It’s a classic case of a public figure giving an inch of vulnerability and their critics spinning it to appear miles worse than it really was, attempting to tear down bits of glimmer from all the initial sung praises.
Taking a look a things on a larger scale, veteran artists who’ve been involved in the industry for well over 10 years still seem to have the same struggles. Do we remember Christina Aguilera’s commercial failure for Bionic being blamed on her divorce? And more recently, speculation of R&B/pop singer Beyonce’s pregnancy being faked for publicity?
If the more experienced artists who started their careers at a time when longevity was key and artistic growth was socially acceptable in the industry are still having to defend their small downfalls for reasons minute and beyond their control because of media headlines and news blurps, what can we expect for artists being birthed in the Social Media Generation where artists are thrown into the cyclone, expected to release albums almost annually, and generate a year long schedule more hectic than most?
It wasn’t a flawless performance, but her segment on international TV show Jools Holland was far from the sight broadcasted on American television. Was it the nerves? Maybe. Could she have benefited from having a microphone stand in front of her to play off of and grab at times to distract the nerves? Possibly. Was it the worst thing we’ve ever seen in our entire lives? No.

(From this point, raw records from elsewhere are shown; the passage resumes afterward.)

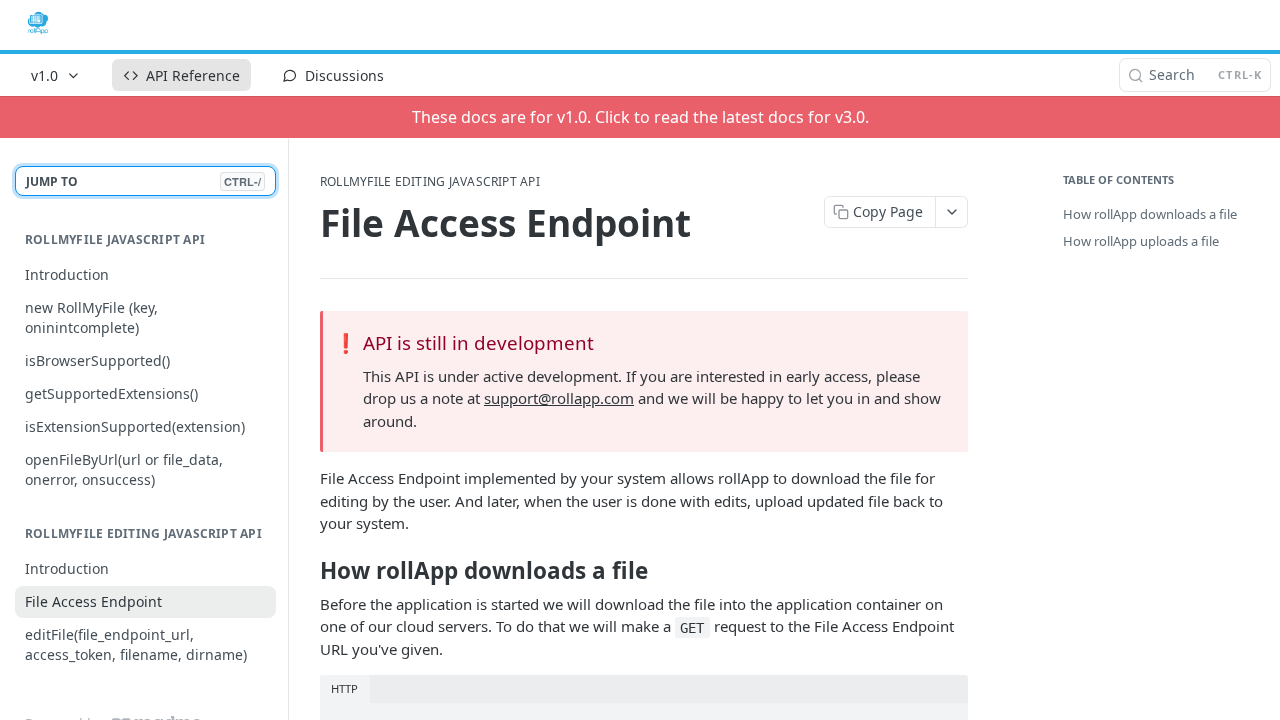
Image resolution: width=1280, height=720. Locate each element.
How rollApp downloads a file (1150, 214)
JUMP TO (143, 181)
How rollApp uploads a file (1141, 241)
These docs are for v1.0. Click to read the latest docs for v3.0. (640, 117)
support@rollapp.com (559, 398)
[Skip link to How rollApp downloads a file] (306, 571)
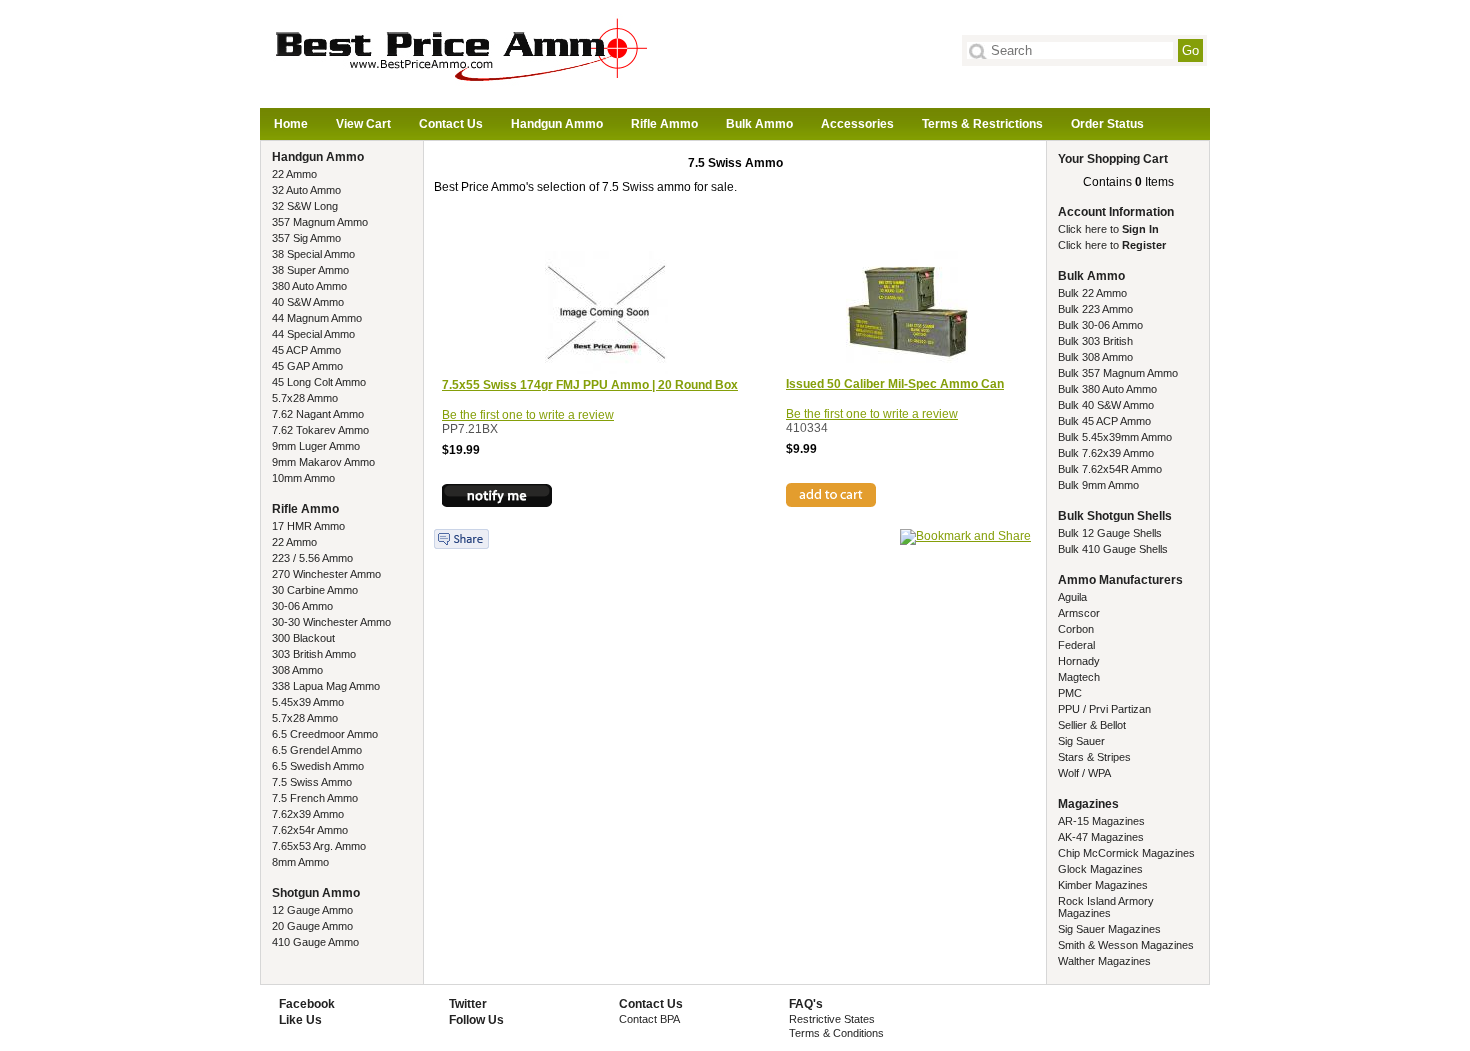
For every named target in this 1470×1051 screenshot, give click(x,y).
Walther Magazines (1104, 961)
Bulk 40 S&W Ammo (1106, 405)
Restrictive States (832, 1019)
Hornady (1079, 661)
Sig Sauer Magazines (1109, 929)
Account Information (1116, 212)
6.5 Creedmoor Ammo (325, 734)
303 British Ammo (314, 654)
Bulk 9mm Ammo (1098, 485)
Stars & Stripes (1094, 757)
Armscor (1079, 613)
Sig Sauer (1081, 741)
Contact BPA (649, 1019)
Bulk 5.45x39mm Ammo (1115, 437)
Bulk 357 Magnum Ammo (1118, 373)
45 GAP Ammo (307, 366)
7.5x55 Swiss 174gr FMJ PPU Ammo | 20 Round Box (590, 385)
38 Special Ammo (313, 254)
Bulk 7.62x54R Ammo (1110, 469)
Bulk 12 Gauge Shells (1110, 533)
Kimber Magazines (1103, 885)
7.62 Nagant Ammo (318, 414)
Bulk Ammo (759, 124)
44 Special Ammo (313, 334)
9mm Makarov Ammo (323, 462)
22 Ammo (294, 174)
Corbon (1076, 629)
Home (291, 124)
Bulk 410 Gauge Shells (1113, 549)
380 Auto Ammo (309, 286)
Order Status (1107, 124)
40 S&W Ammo (308, 302)
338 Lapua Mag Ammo (326, 686)
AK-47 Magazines (1101, 837)
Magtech (1079, 677)
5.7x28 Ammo (305, 398)
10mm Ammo (303, 478)
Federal (1076, 645)
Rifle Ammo (664, 124)
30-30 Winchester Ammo (331, 622)
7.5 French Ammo (315, 798)
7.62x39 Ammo (308, 814)
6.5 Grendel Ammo (317, 750)
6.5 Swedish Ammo (318, 766)
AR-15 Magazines (1101, 821)
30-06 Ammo (302, 606)
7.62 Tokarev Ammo (320, 430)
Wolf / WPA (1084, 773)
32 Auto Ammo (306, 190)
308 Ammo (297, 670)
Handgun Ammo (557, 124)
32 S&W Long (305, 206)
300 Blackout (303, 638)
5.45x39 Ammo (308, 702)
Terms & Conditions (836, 1033)
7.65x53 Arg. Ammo (319, 846)
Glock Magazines (1100, 869)
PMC (1070, 693)
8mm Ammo (300, 862)
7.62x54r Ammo (310, 830)
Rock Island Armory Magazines (1106, 907)
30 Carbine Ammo (315, 590)
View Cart (363, 124)
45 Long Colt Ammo (319, 382)
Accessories (857, 124)
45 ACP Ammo (306, 350)
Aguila (1072, 597)
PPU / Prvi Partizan (1104, 709)
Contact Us (451, 124)
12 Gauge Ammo (312, 910)
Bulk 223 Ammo (1095, 309)
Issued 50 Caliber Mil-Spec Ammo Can (895, 384)
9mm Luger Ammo (316, 446)
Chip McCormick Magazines (1126, 853)
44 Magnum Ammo (317, 318)
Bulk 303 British (1095, 341)
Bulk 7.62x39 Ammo (1106, 453)
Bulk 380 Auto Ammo (1107, 389)
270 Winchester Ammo (326, 574)
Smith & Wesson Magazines (1126, 945)
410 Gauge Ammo (315, 942)
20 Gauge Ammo (312, 926)
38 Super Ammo (310, 270)
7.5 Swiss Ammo (312, 782)
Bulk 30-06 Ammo (1100, 325)
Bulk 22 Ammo (1092, 293)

There is in upside, which is that Lana Del Rey’s four song EP shot up to number two on the top iTunes charts after the performance, proving that art can speak for itself and still lavishes even in times of press turmoil. It’s even more impressive that consumers are buying this EP knowing full well that her upcoming January 31th, 2012 release Born To Die is coming up for release in the United States and contains all four songs featured on the EP.
What cannot be forsaken is that the music we’ve been given by this artist is stunning – both heartbreaking and heartwarming and for the love of music..we hope she sticks around.